Pour sa part, Bruno Studer, président de la Commission des affaires culturelles de l’Assemblée nationale, a annoncé que le Parlement se livrerait vers la fin de l’année à un nouvel exercice d’évaluation de la loi création de 2016 pour en mesurer l’application et les effets et éventuellement envisager les modifications à y apporter. L’automne sera globalement un moment important car il sera aussi marqué par le vote de la loi de finances et des crédits de la Culture, pour lesquels il sera vigilant. D’ores et déjà, ces derniers jours, le gouvernement a pris des mesures de dégel utiles à la culture.

Deux thèmes lui semblent essentiels dans l’actualité : la situation sociale des auteurs qu’il va s’agir d’améliorer ; la nécessité de faciliter la rencontre entre le creation et le public. Sur cette seconde priorité, il a rappelé le pari important que souhaitait faire le gouvernement avec la création du passe -culture. « L’objectif n’est pas de donner 500 € à un jeune mais de favoriser la rencontre entre l’offre et la demande, faire connaître ce qui existe ». D’ailleurs, l’algorithme de l’application géo-localisée qui sera lancée ne sera pas lié à sa consommation mais au contraire, à l’offre qu’on ne connaît pas et qui pourtant existe près de chez soi. Pour financer cette politique publique d’un montant de 400 millions d’euros, l’effort de l’Etat devra aussi être accompagné par celui des acteurs économiques.

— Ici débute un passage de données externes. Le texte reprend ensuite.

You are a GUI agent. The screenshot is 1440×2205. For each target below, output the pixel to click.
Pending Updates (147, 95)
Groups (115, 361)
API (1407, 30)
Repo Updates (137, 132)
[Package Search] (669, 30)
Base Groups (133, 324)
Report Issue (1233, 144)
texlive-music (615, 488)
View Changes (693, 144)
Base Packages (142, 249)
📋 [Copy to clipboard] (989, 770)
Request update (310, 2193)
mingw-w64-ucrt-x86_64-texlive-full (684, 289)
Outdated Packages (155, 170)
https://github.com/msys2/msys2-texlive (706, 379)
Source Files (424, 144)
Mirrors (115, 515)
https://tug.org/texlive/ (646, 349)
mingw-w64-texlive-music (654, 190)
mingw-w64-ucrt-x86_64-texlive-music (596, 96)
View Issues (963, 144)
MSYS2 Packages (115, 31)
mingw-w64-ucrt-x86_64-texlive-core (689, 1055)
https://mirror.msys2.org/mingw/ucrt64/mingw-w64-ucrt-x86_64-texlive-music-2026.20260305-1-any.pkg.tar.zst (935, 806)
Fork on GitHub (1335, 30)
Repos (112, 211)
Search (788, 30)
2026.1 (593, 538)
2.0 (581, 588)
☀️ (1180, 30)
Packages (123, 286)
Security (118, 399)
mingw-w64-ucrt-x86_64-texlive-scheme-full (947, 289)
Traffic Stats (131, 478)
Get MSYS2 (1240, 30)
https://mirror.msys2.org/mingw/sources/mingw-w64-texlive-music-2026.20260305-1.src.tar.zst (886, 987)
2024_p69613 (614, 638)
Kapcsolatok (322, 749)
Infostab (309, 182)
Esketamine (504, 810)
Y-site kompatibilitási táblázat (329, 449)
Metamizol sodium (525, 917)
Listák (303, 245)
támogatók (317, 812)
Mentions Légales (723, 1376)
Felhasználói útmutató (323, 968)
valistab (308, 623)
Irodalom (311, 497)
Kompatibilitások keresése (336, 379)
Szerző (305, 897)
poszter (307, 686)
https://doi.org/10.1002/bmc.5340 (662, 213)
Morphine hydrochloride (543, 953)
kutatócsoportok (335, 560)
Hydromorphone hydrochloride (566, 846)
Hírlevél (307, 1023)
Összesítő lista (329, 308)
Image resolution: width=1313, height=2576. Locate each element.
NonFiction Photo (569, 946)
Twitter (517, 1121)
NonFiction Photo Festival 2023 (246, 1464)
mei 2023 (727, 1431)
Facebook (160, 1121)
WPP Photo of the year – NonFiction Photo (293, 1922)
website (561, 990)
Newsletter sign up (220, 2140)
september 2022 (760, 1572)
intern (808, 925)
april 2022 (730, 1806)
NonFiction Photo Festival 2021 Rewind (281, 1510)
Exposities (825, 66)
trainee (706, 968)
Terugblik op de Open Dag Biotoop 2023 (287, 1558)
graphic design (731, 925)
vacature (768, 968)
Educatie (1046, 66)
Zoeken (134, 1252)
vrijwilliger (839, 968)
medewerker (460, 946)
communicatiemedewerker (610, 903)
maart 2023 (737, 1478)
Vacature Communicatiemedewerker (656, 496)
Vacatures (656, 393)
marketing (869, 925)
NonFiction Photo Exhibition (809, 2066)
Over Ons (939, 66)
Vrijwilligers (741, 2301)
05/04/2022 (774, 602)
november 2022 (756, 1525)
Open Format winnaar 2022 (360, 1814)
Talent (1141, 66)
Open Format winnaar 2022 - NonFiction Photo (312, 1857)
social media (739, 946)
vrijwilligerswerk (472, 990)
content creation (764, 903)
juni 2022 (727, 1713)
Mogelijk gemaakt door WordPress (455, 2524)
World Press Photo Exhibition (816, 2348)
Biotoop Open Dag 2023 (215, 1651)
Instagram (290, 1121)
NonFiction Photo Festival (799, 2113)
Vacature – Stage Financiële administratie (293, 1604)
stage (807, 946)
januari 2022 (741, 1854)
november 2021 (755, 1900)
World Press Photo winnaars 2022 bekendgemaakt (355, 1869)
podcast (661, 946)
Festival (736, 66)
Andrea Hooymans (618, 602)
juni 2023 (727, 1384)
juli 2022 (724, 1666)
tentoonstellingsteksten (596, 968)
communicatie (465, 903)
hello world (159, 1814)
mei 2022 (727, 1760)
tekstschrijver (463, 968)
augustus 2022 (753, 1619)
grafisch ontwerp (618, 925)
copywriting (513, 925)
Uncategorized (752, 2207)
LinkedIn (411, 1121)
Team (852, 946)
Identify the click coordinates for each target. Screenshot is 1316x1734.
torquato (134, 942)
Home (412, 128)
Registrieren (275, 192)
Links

Réagissant aux contours du passe-culture, Pierre Beffeyte a souligné qu’il devrait pouvoir référencer toute l’offre du spectacle vivant. En revanche, aujourd’hui, seuls les billetteries sont en mesure de le faire. Des billetteries qui deviennent aujourd’hui un problème pour les théâtres qui perdent le lien avec le spectateur.

En conclusion de ces débats, Pascal Rogard, qui animait ce débat, a rappelé qu’un art qui n’est plus en lien avec la société et les mouvements qui la traversent courre le risque de se dévitaliser. Dans ce contexte, la place de « l’auteur d’aujourd’hui » doit être centrale.